Independente do modelo de formação de Israel que se adote, a própria história
da formação de Israel (que acredito estar explicada na tradição do Êxodo) é uma
história de libertação da opressão. Esse não é apenas o núcleo teológico, mas também
o núcleo histórico do início da história desse povo. Por isso, no princípio da história de
Israel, antes da formação da monarquia, já existe um ideal igualitário que se opõe à
opressão, seja ela imperial ou local, e ao conceito de reino, como o veem as outras
nações. Esse ideal é justificado teologicamente no conceito de que apenas Yahweh
reina e é expresso na famosa frase de Gideão: “Não dominarei sobre vós, nem
tampouco meu filho dominará sobre vós; o SENHOR vos dominará” (Jz 8.22, ARA)10. É
do modelo tribal e, posteriormente, do campesinato que surge então o conceito da
realeza de Yahweh. Essa expressão de fé do camponês israelita se distinguiu dos
demais modelos em torno de si, especialmente porque precisava se distinguir dos
modelos de opressão sob os quais o povo esteve em algum momento. Por isso é que a
expressão de fé do israelita em Yahweh como seu rei e comandante militar foi sendo
forjado em anos de luta pela sobrevivência sob a ameaça, primeiramente, egípcia,
cananeia e dos filisteus. É uma teologia de baixo e não de cima. É uma teologia
imanente que mostra a presença concreta de Deus na vida do povo. Como bem
expressou Milton Schwantes, “para o campesinato israelita Javé não é um deus
distante reservado à esfera do sagrado, mas tem uma natureza histórica encarnada”
(1982, p. 301), inclusive quando expressa que Javé, além de rei, é o comandante
militar, um valente de guerra (Zebaote) que liberta (não oprime) e peleja por Israel.

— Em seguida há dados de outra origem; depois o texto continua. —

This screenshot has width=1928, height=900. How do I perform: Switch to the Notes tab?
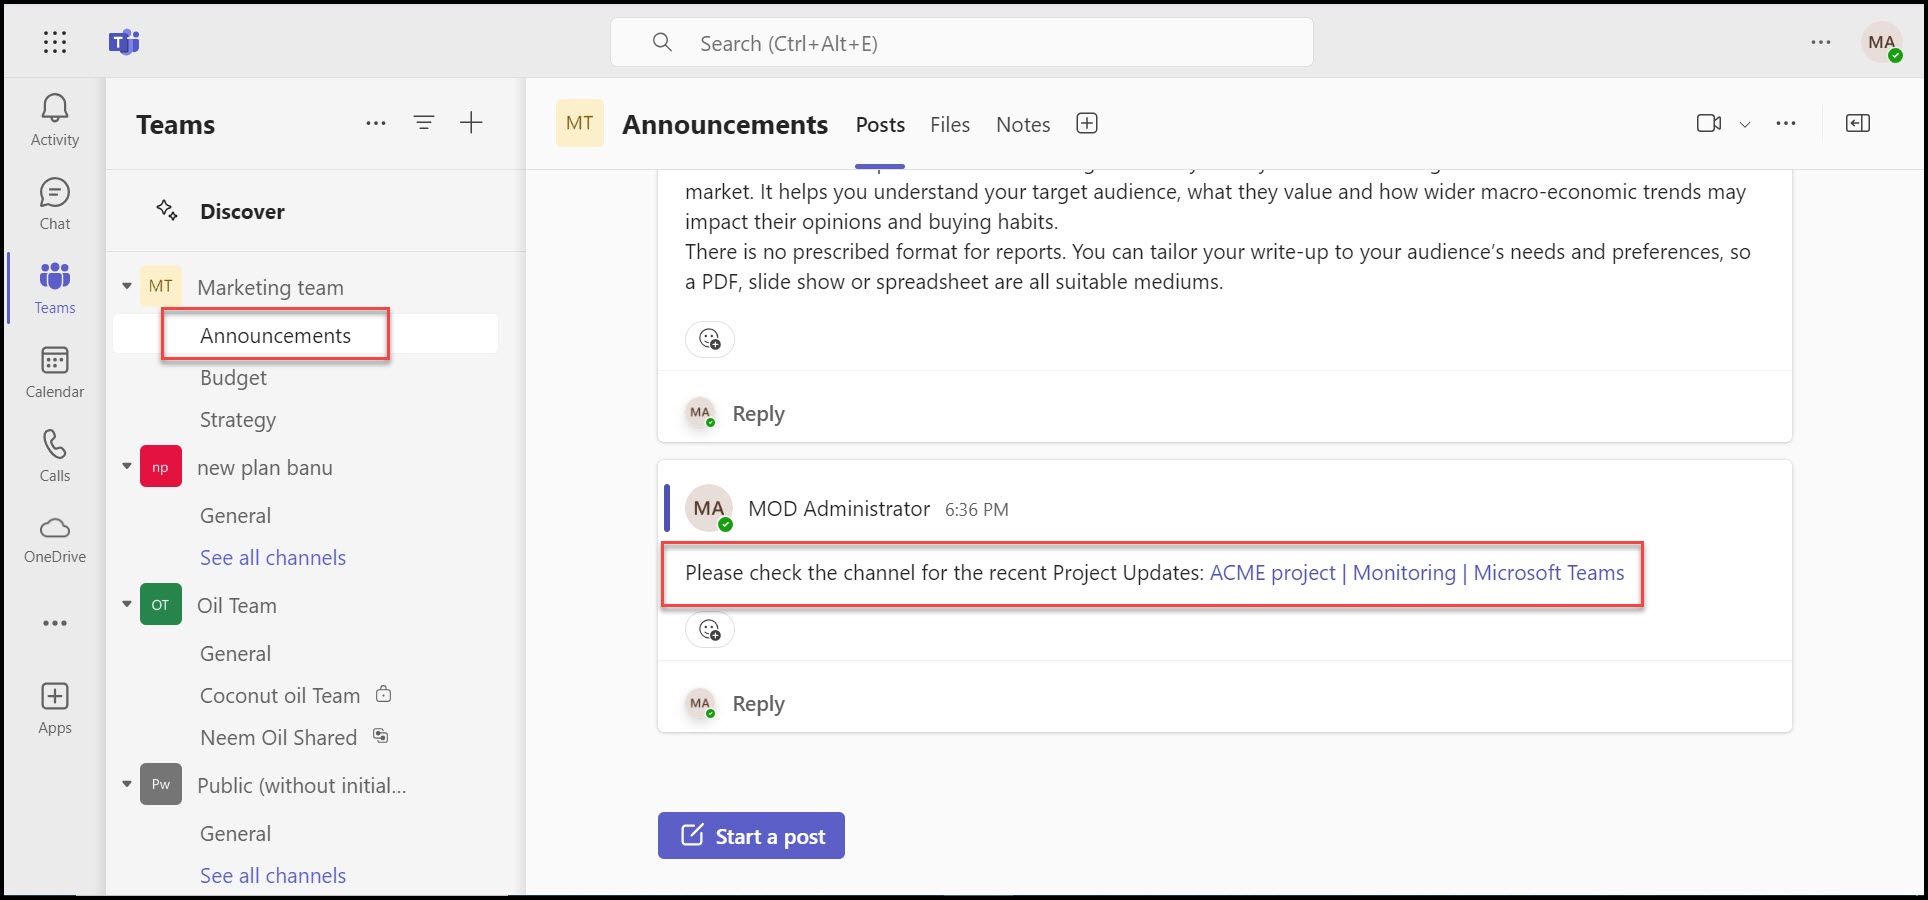(1022, 125)
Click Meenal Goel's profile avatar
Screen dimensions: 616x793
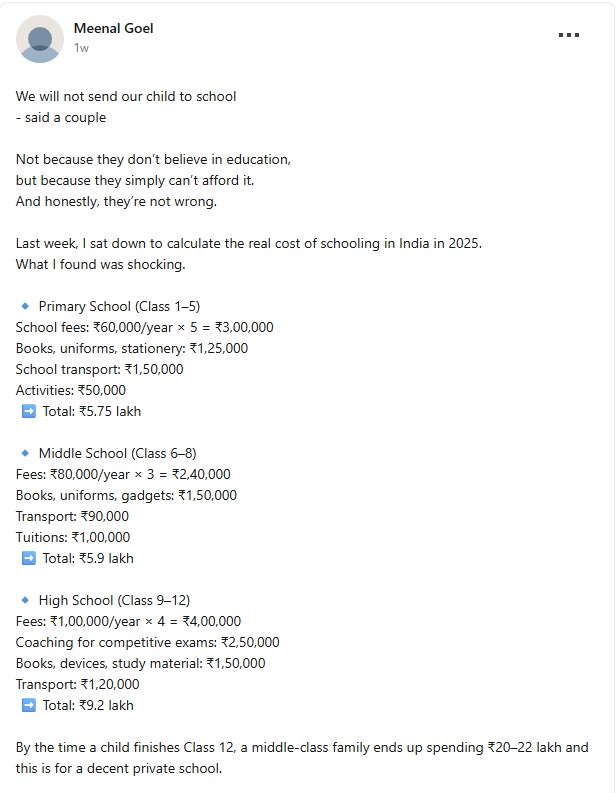click(40, 39)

Dessa forma, o conceito de reino e reinado deve ser visto à luz da história de Israel,
pois Deus se revela na história. E as histórias de opressão e libertação na formação de
Israel, como a saída do Egito, a caminhada no deserto (e outras) são chaves para a
compreensão da realeza de Deus que se consolidou quando da instalação na terra de
Canaã. Ademais, Yahweh não é um Deus cananeu e, portanto, não é em Canaã que
Israel o encontra, mas é o Deus que vem com o povo do deserto, o Deus das tribos,
dos desterrados, dos escravos e dos que não querem mais estar sob julgo, domínio ou
opressão humana, por isso afirmam: Só Yahweh é o nosso Rei.